**Supplied entries**
* * * * * * * * *

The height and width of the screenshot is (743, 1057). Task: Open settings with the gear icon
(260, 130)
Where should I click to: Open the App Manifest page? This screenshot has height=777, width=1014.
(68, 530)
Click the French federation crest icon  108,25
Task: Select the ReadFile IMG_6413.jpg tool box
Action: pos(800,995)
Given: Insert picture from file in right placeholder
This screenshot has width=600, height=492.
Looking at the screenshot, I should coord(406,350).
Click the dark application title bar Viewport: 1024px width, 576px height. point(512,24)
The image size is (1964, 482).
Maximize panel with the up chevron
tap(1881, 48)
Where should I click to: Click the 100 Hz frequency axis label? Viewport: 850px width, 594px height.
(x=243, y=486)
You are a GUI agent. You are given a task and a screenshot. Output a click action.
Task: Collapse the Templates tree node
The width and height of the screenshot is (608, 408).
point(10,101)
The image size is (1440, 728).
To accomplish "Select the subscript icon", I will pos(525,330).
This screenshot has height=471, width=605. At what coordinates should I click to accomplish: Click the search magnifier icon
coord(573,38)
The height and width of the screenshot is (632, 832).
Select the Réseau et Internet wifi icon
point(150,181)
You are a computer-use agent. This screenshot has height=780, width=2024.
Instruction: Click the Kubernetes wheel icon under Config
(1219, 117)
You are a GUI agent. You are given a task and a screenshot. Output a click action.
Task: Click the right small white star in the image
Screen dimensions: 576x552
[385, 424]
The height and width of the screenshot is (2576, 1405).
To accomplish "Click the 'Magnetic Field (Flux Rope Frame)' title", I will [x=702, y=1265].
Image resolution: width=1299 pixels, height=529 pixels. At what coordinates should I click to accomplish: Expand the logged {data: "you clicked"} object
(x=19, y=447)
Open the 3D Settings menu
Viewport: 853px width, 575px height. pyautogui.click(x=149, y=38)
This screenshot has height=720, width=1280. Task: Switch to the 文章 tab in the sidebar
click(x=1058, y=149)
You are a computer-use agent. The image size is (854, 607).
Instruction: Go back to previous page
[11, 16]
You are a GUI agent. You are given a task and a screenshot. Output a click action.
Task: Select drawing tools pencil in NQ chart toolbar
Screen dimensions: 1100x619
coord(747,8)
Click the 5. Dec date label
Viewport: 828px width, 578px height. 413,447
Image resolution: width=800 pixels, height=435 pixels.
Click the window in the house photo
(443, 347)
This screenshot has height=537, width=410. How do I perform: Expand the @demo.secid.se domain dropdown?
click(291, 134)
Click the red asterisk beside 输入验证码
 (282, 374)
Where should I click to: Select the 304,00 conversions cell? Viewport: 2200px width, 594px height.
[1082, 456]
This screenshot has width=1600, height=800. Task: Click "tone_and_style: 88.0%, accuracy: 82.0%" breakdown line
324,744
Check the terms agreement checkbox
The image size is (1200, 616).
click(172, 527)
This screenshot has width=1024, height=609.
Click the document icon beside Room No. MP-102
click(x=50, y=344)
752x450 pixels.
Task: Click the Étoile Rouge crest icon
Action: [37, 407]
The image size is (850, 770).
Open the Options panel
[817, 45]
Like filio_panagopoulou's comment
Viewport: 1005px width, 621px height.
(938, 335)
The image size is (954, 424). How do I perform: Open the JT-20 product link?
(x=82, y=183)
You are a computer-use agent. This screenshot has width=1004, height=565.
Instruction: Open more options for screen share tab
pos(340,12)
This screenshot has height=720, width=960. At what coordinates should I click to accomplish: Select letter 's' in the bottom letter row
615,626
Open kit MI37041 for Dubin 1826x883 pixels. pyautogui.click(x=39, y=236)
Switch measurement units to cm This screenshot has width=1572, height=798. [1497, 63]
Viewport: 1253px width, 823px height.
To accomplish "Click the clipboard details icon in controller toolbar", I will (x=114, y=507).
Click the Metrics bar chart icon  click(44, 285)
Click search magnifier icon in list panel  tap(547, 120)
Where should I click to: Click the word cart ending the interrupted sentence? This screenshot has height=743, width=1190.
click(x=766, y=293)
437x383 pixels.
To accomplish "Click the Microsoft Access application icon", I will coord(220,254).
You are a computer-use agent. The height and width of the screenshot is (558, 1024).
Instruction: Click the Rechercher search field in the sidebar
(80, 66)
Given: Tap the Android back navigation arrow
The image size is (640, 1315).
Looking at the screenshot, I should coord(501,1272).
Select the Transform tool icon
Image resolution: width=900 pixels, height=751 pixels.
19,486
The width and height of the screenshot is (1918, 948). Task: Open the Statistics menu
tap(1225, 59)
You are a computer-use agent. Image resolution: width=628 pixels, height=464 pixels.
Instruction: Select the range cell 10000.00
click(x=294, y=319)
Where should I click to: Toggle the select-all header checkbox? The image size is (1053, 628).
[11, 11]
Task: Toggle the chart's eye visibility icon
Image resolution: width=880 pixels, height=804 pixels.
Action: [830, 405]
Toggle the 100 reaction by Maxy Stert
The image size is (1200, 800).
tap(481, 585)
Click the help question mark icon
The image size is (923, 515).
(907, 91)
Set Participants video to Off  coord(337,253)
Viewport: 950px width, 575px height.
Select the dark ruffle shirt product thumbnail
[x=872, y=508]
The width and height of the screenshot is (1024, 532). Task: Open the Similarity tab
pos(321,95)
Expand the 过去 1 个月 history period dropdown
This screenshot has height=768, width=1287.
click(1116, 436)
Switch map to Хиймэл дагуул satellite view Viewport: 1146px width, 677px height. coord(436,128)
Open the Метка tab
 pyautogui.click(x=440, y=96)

* * * * * * * * *

**Aim of the task**
How many lines in the data above hold the word "computer"? Answer with the number alone.

**Answer to the exercise**
5